To continue giving myself, my love, my trust and my all so freely and naively to others would be very unwise after what I have experienced and known in life. So, I’m not simply out to hurt men or get revenge, I’m simply much more cautious and hesitant when it comes to this thing called love because I don’t want to have to pick all the pieces of myself, my heart and my soul up off the floor from being broken and shattered again.
There have been times I wanted to freely give myself, my love, my trust and all to a guy since my ex-husband, but I couldn’t because of fear and wanting to protect and keep myself safe in case he wasn’t going to handle me with care. These are just my ways of protecting myself until I can be sure it’s safe – they are just my self defense mechanisms – not me being angry or wanting revenge – simply wanting to protect myself as much as I possibly can from another heart wrenching heartbreak.
Ever since my divorce and being hurt so badly back then, I’ve always kept people at a distance, especially men. It even took me a while to allow myself to be close with my parents and family again after what I went through and experienced. I still sometimes pull back from family and friends because of how badly I was hurt.
Since my bad marriage and divorce, I’ve had a much harder time trusting others especially guys. I also sometimes have a hard time trusting other girls as well and am hesitant to share things with others about myself. I know I’ve progressed with letting my guard and walls down with some people and in some situations, but there are some people and situations that my walls and self defense mechanisms are always on full alert.
Some people might say that I need to get over it, learn to be more trusting again of others in general etc. or I may never be able to let the right guy in my life, but my response to that is that when the right guy comes along I will be able to let him in because he will be the right guy.
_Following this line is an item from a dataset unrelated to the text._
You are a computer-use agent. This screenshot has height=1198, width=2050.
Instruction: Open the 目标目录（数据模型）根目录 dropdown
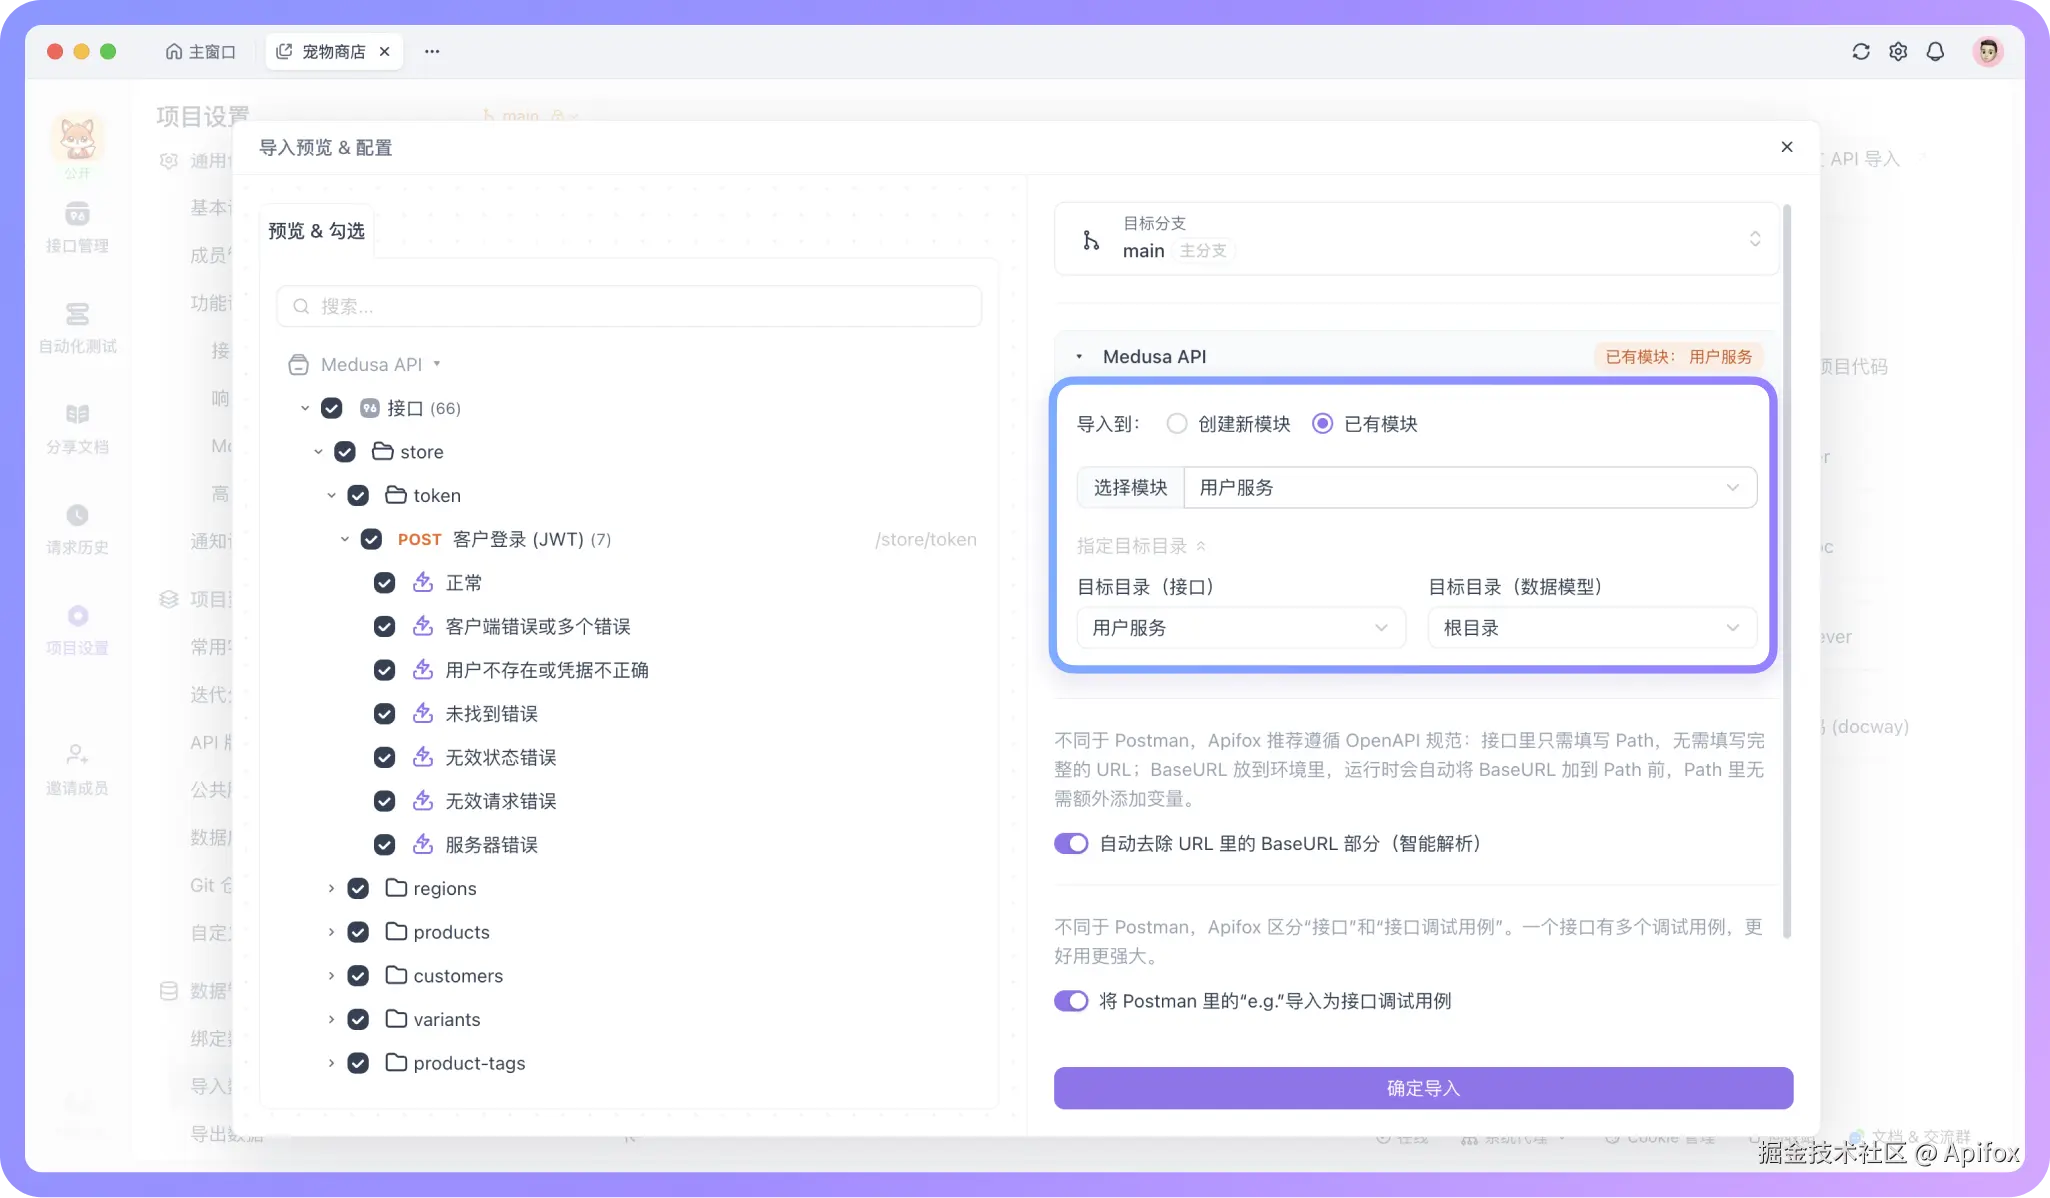pyautogui.click(x=1591, y=628)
No one but the right guy or right kind of guy for me will be able to be let in my walls because he will be patient, understanding and not look at what I do or my pulling back if I do it with him as a personal insult to him. He will be able to look at it and see that I’m simply trying to be cautious and protect myself because of what happened to me in the past and he won’t think I’m out to get him, simply that I’m out to keep what and who is in my best interest in the right place.
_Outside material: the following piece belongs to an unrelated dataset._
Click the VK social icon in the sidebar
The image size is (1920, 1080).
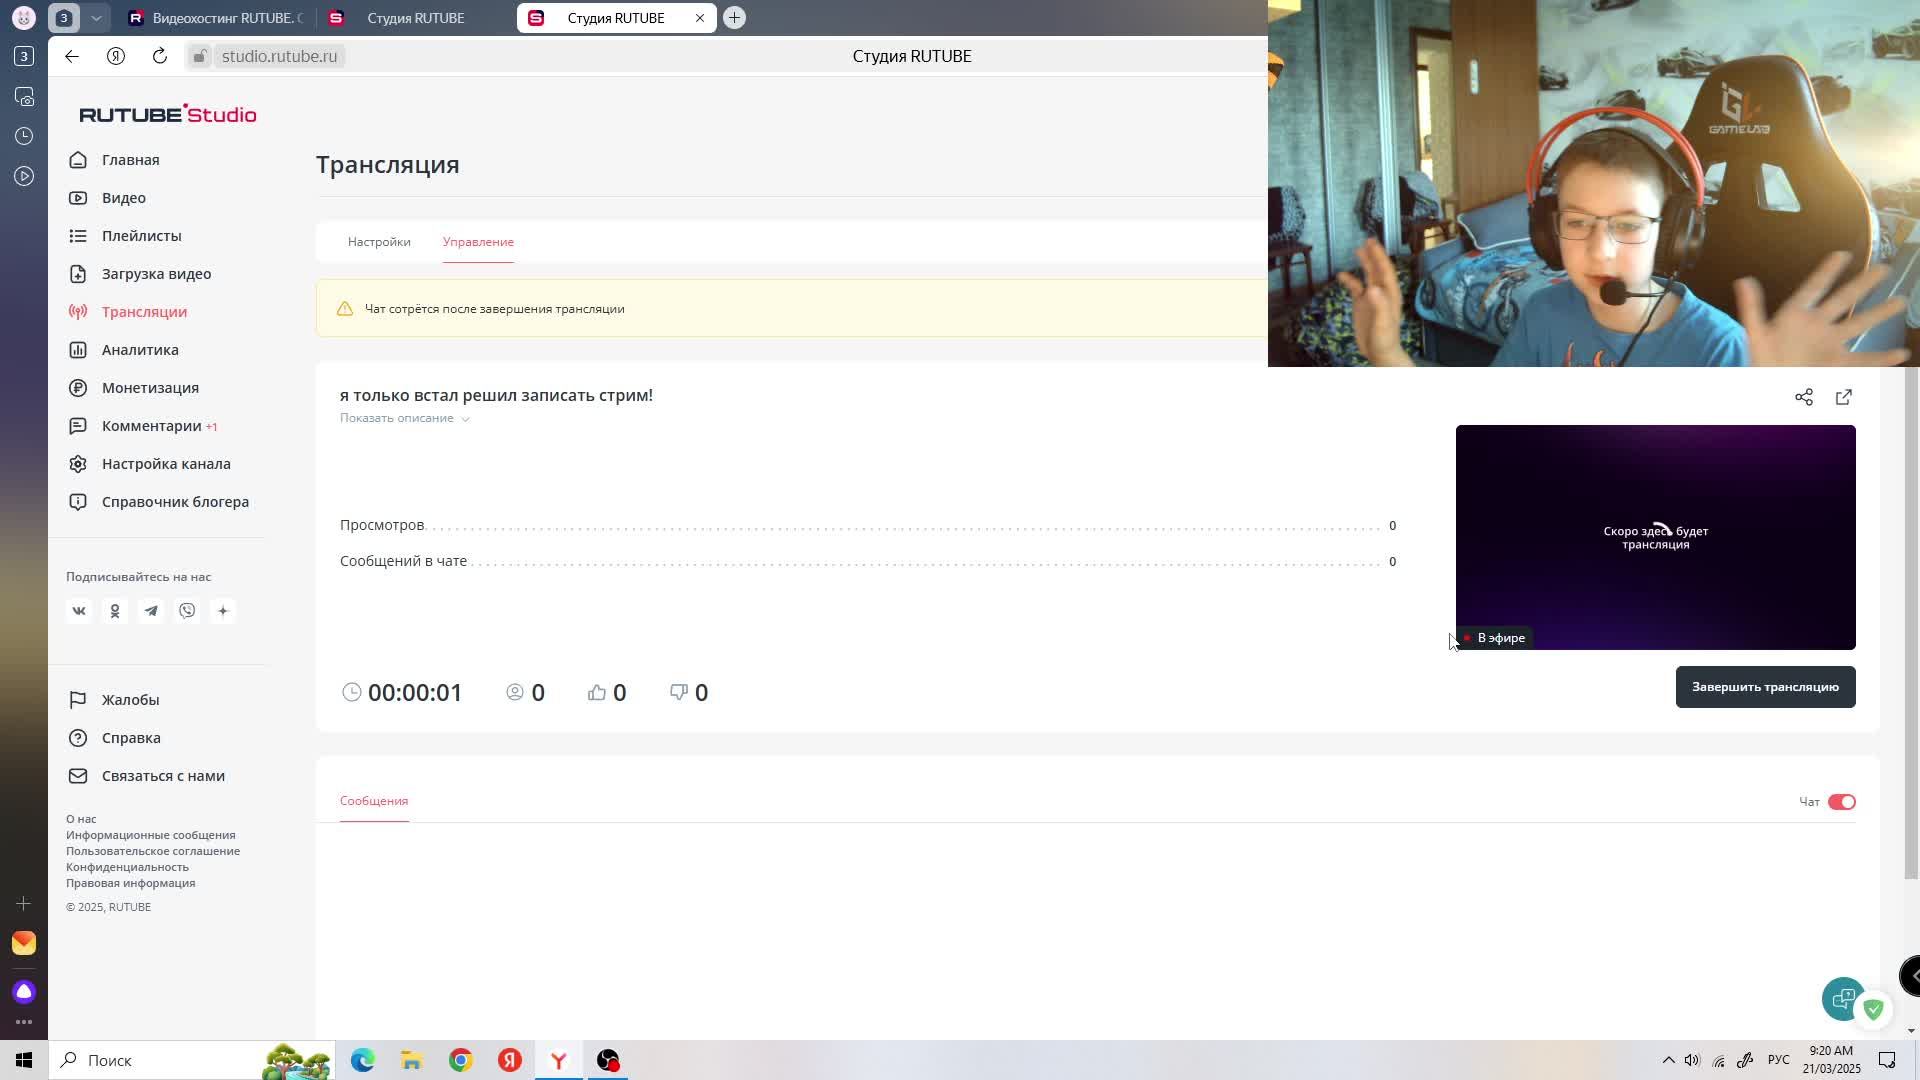79,611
I also say that to just naively and freely give my trust, love, myself and all to whoever would be the most foolish and stupid thing I could do. It would be the most foolish thing to do because then it would show that I had learned nothing from my past experiences. So, another way I look at it is I am learning from my past and using it to help myself in the present and in the future – I’m not beating myself up for my mistakes – just simply learning from my mistakes and making sure they don’t happen again and so that is some of how my self defense mechanisms have come to be and how I’ve come to be the way I am.
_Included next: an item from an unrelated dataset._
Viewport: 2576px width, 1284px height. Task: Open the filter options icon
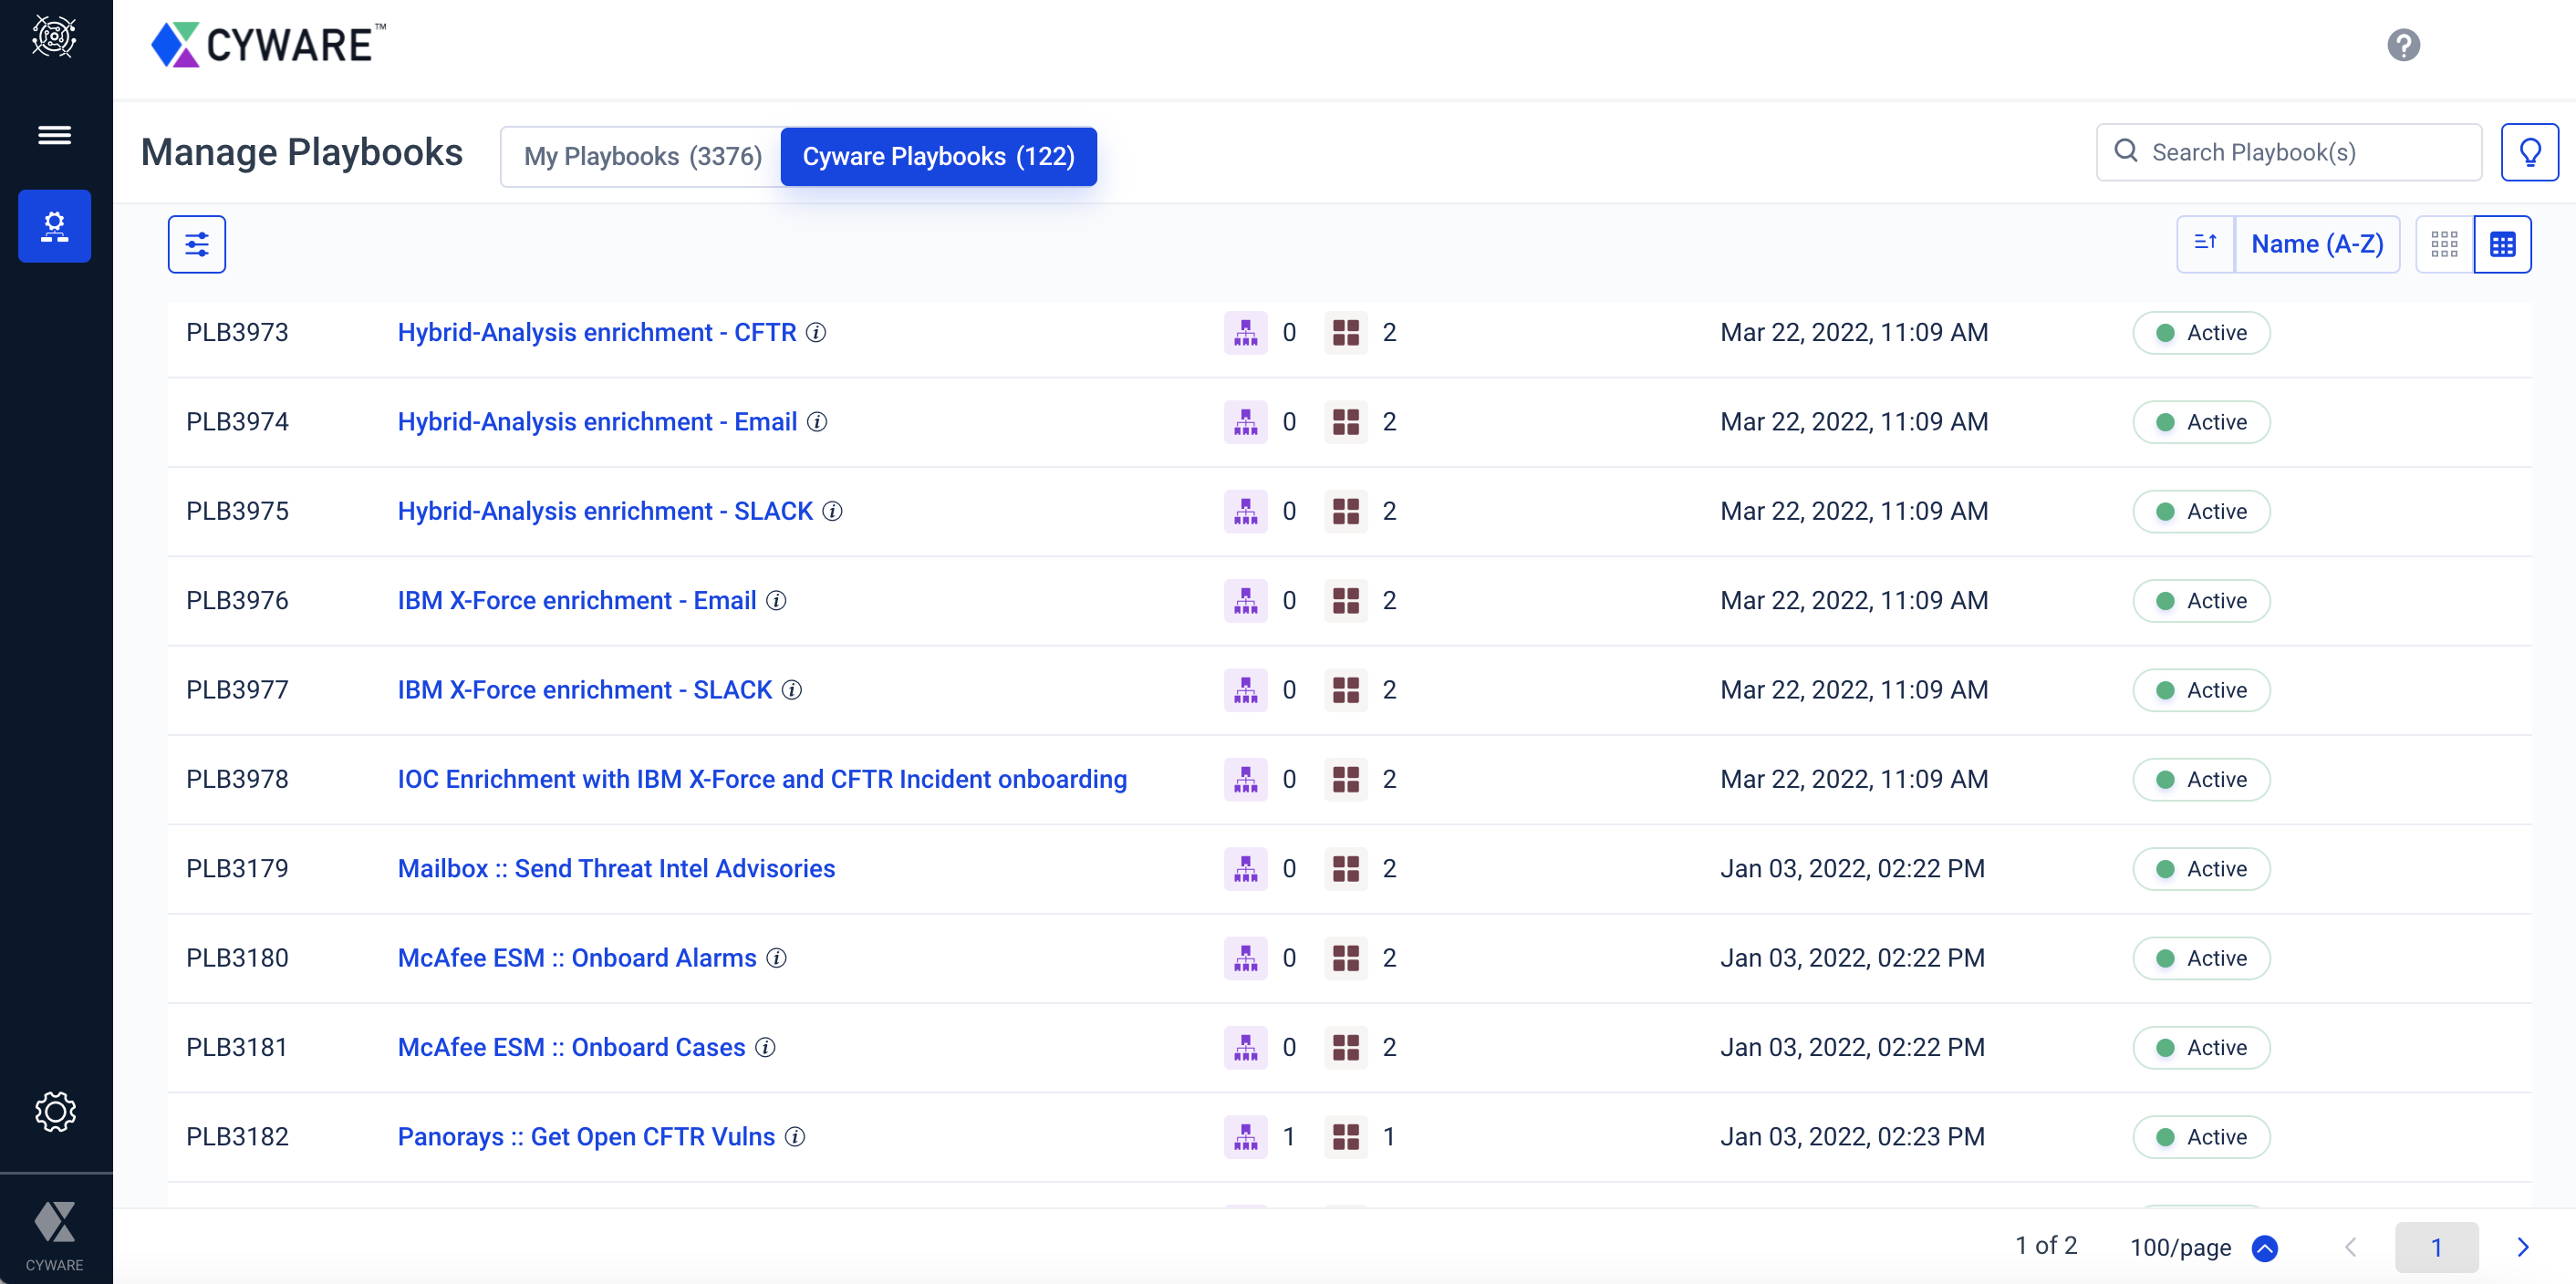point(196,244)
That is just some of the thoughts and things that I’ve been thinking of lately and that recently surfaced that I wanted to write down here. It also helps writing these down to reassure and re-confirm to myself that I am okay and that it does make sense that I do what I do and I am what I am because of what happened. The reasons why I do what I do and I am what I am are legitimate reasons and I don’t need to change them just because a guy here and there think I’m out for revenge. They just don’t know the whole story and I need to remember that I do know the whole story and this is about me not them in this particular part of my life at this present time in my life.
It just is the way it is for now and that’s all there is to it.